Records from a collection
== Segment start ==

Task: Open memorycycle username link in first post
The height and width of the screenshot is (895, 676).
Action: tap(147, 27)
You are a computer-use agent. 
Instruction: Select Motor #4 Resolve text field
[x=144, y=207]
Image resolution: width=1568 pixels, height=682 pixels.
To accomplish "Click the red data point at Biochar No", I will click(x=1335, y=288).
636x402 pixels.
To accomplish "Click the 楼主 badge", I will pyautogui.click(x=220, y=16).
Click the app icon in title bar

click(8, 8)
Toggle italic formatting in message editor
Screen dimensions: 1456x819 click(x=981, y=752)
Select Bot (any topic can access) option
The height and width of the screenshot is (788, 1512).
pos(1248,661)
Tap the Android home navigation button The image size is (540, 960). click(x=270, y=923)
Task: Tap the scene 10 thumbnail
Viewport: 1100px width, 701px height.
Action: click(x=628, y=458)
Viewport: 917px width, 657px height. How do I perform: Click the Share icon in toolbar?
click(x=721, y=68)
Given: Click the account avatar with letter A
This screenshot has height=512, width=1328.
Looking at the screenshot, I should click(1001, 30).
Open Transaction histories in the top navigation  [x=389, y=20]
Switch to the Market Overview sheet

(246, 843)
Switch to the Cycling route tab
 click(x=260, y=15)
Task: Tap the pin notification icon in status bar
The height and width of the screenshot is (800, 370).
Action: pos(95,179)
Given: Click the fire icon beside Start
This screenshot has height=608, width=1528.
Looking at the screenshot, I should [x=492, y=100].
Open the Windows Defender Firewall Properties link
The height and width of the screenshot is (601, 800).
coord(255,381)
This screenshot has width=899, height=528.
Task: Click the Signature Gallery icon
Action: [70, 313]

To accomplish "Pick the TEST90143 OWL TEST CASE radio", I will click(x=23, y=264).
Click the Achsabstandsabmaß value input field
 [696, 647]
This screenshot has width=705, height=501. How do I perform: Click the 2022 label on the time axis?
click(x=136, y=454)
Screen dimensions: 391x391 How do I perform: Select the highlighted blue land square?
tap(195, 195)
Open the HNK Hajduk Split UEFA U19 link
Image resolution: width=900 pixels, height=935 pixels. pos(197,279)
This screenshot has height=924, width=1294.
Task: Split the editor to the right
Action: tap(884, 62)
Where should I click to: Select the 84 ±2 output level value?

== Segment end ==

# WHAT THE EXERCISE ASKS
Which lines above contain the word "Given"? Copy each one.

# RESPONSE
Given: Click the account avatar with letter A
Given: Click the fire icon beside Start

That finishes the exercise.